Plank's face took on the dark-red hue of embarrassment; he looked questioningly at Mortimer, whose visage remained non-committal, then directly at O'Hara.

"I should be very glad to be friends with you," he said with an ingenuous dignity that surprised Mortimer. It was only the native simplicity of the man, veneered and polished by constant contact with Mrs. Mortimer, and now showing to advantage in the grain. And it gratified Mortimer, because he saw that it was going to make many matters much easier for himself and his protege.

The tall glasses were filled and drained again before they departed to the cold plunge and dressing-rooms above, whence presently they emerged in street garb to drive down town and lunch together at the Lenox Club, Plank as Fleetwood's guest.

Mortimer, very heavy and inert after luncheon, wedged himself into a great stuffed arm-chair by the window, where he alternately nodded over his coffee and wheezed in his breathing, and leered out at Fifth Avenue from half-closed, puffy eyes. And there he was due to sit, sodden and replete, until the fashionable equipages began to flash past. He'd probably see his wife driving with Mrs. Ferrall or with Miss Caithness, or perhaps with some doddering caryatid of the social structure; and he'd sit there, leering with gummy eyes out of the club windows, while servants in silent processional replenished his glass from time to time, until in the early night the trim little shopgirls flocked out into the highways in gossiping, fluttering coveys, trotting away across the illuminated asphalt, north and south to their thousand dingy destinations. And after they had gone he would probably arouse himself to read the evening paper, or perhaps gossip with Major Belwether and other white-haired familiars, or perhaps doze until it was time to summon a cab and go home to dress.

That afternoon, however, having O'Hara and Fleetwood to give him countenance, he managed to arouse himself long enough to make Plank known personally to several of the governors of the club and to a dozen members, then left him to his fate. Whence, presently, Fleetwood and O'Hara extracted him--fate at that moment being personified by a garrulous old gentleman, one Peter Caithness, who divided with Major Belwether the distinction of being the club bore--and together they piloted him to the billiard room, where he beat them handily for a dollar a point at everything they suggested.

"You play almost as pretty a game as Stephen Siward used to play," said O'Hara cordially. "You've something of his cue movement--something of his infernal facility and touch. Hasn't he, Fleetwood?"

"I wish Siward were back here," said Fleetwood thoughtfully, returning his cue to his own rack. "I wonder what he does with himself--where he keeps himself all the while? What the devil is there for a man to do, if he doesn't do anything? He's not going out anywhere since his mother's death; he has no clubs to go to, I understand. What does he do--go to his office and come back, and sit in that shabby old brick house all day and blink at the bum portraits of his bum and distinguished ancestors? Do you know what he does with himself?" to O'Hara.

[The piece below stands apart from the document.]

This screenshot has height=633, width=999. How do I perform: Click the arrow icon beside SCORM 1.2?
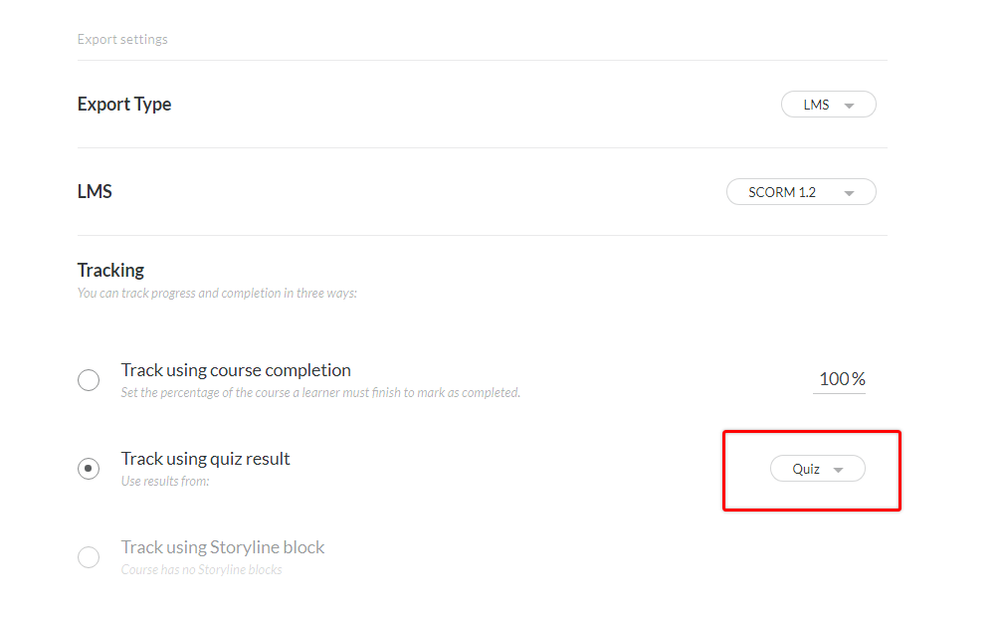pos(849,193)

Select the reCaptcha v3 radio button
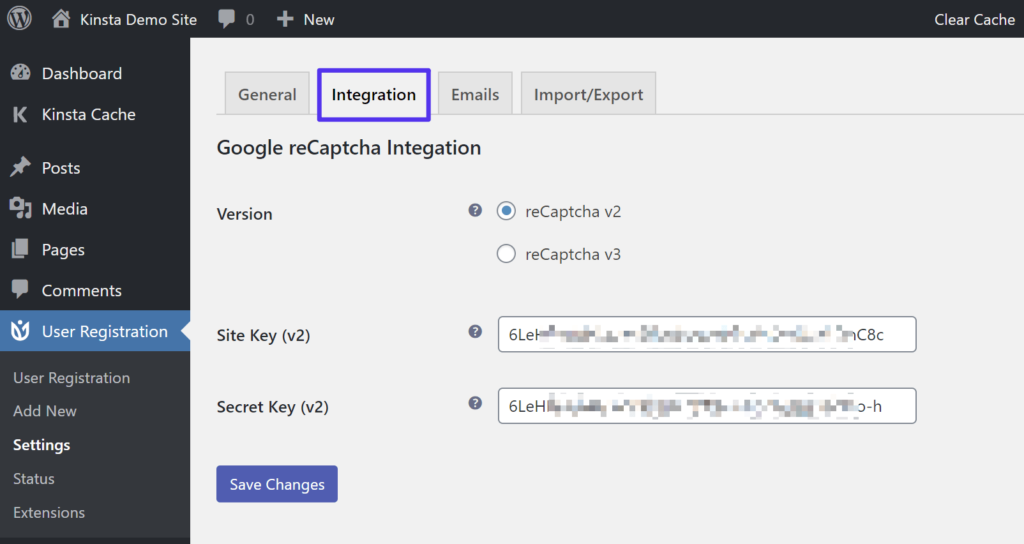pyautogui.click(x=506, y=254)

"I don't even know where he lives," observed O'Hara, resuming his coat. "He's given up his rooms, I understand."

"What? Don't know the old Siward house?"

"Oh! does he live there now? Of course; I forgot about his mother. He had apartments last year, you remember. He gave dinners--corkers they were. I went to one--like that last one you gave."

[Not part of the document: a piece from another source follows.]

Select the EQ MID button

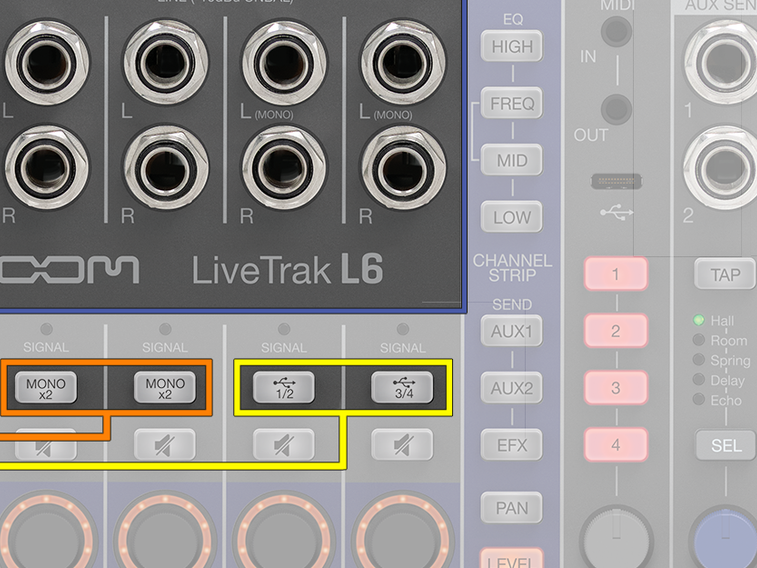(512, 160)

"I wish I'd never given it," said Fleetwood gloomily. "If I hadn't, he'd be a member here still. ... What do you suppose induced him to take that little gin-drinking cat to the Patroons? Why, man, it wasn't even an undergraduate's trick! it was the act of a lunatic."

For a while they talked of Siward, and of his unfortunate story and the pity of it; and when the two men ceased,

"Do you know," said Plank mildly, "I don't believe he ever did it."

O'Hara looked up surprised, then shrugged. "Unfortunately he doesn't deny it, you see."

"I heard," said Fleetwood, lighting a cigarette, "that he did deny it; that he said, no matter what his condition was, he couldn't have done it. If he had been sober, the governors would have been bound to take his word of honour. But he couldn't give that, you see. And after they pointed out to him that he had been in no condition to know exactly what he did do, he shut up. ... And they dropped him; and he's falling yet."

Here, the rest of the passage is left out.